By the early 20th century, following the military occupation of the
Araucania region, the 10 million hectares of Mapuche territory had
shrunk to 500,000 hectares. Lands were handed over to foreign and
Chilean settlers, who throughout decades expanded their property with
fraudulent purchases and relocation of border fences.

With the agrarian reform in the late 1960s and early 1970s, the state
began expropriating lands to hand over to Mapuche farmers, but the 1973
military coup abruptly ended the process and much of the land remained
in a legal limbo. Plots were auctioned off cheap to large economic
groups, which, thanks to new incentives to foment the lumber industry,
wiped out native woods in Mapuche territory to plant pine and
eucalyptus. The Mapuche lands were further reduced to a total of 300,000
hectares.

“Western culture conceives property through legal land titles, but the
Mapuche cosmovision considers that the land belongs to them because they
have always lived on it. In their collective subconscious, they believe
the impoverishment of their people is due to the usurpation of their
lands,” said Hernando Silva, coordinator of the legal department at the
Observatory on the Rights of Indigenous Peoples in Temuco. About 38
percent of Mapuches live in poverty.

Efforts to return the land have progressed slowly. In 1994, the
government set up a National Indigenous Commission, CONADI, in charge of
complex negotiations with large landholders to purchase a portion of
their land to return to Mapuche communities. Since then, the government
has bought or regularized 170,000 hectares for the Mapuche.
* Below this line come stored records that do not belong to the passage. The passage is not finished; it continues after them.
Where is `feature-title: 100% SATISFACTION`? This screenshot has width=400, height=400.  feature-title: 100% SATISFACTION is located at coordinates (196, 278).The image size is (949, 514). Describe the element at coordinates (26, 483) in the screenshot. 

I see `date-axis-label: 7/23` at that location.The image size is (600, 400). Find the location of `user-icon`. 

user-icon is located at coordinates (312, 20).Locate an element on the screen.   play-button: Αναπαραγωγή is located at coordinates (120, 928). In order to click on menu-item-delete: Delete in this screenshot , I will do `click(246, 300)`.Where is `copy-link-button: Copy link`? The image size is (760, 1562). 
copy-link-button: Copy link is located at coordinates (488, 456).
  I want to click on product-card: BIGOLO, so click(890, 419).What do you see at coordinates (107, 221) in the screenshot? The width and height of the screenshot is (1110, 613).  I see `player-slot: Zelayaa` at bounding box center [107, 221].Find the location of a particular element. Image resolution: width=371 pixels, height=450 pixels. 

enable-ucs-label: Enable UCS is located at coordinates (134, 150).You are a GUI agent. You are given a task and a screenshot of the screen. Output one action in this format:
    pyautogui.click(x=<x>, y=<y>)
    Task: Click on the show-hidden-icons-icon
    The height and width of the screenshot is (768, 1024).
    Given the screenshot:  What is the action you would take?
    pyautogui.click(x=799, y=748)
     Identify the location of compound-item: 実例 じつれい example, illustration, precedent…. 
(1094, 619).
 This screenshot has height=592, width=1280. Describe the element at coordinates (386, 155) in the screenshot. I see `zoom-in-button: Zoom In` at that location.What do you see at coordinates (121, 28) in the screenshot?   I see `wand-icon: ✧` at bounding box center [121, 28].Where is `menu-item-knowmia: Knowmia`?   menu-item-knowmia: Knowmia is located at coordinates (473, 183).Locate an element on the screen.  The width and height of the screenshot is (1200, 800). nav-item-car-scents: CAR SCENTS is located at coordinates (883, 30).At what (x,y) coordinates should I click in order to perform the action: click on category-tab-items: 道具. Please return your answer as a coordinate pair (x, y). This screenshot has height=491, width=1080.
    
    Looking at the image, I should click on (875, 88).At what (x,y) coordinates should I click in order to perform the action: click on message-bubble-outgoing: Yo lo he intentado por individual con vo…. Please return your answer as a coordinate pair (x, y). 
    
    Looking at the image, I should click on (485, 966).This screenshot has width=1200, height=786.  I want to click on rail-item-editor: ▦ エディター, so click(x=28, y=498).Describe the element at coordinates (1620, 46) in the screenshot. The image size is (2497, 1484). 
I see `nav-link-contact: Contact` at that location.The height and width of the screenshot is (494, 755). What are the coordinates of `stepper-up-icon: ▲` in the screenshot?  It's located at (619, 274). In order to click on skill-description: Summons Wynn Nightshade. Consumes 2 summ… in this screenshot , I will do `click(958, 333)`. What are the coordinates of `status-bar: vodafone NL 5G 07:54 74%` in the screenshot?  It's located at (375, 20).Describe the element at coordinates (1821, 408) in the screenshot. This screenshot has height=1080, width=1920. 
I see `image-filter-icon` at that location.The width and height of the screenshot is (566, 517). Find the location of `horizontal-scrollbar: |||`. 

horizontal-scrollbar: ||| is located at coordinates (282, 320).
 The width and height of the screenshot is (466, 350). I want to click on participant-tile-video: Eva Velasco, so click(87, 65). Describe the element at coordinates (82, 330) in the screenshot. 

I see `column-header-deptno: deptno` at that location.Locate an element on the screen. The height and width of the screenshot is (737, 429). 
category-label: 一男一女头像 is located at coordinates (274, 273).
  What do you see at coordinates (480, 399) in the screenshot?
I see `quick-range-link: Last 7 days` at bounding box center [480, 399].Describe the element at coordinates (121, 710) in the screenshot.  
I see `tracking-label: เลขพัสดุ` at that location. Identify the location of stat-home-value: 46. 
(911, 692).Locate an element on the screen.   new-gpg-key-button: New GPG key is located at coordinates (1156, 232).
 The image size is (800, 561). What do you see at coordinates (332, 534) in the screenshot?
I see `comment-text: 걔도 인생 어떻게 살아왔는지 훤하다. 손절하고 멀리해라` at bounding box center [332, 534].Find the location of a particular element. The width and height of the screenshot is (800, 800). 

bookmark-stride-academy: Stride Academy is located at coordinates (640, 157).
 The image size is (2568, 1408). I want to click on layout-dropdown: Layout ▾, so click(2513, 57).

Last year, President Michelle Bachelet announced a Multicultural Social
Pact to ensure their legal, cultural and territorial rights, including
the restitution of lands to 115 communities by next year. However, there
are hundreds more communities claiming ancestral lands.

What the government fails to understand, said former Temuco mayor
Francisco Huenchumilla, of Mapuche origin, is that the conflict over
lands demands a political solution.

“There is a permanent sense of injustice in this that can only be solved
through dialogue, policies and understanding," he said. "This requires
understanding the historical truth, because if the government thinks
this is just an issue for the police, it is very mistaken.”

The Hernan Trizano Commando has its own Nazi-like “solution” for the
Mapuche: “The final solution to this problem is to create an indigenous
reservation between Peru and Bolivia. Building them houses and giving
them food and clothing is much cheaper than giving them lands in
Temucuicui, which they won’t use to plant anything,” said its spokesman.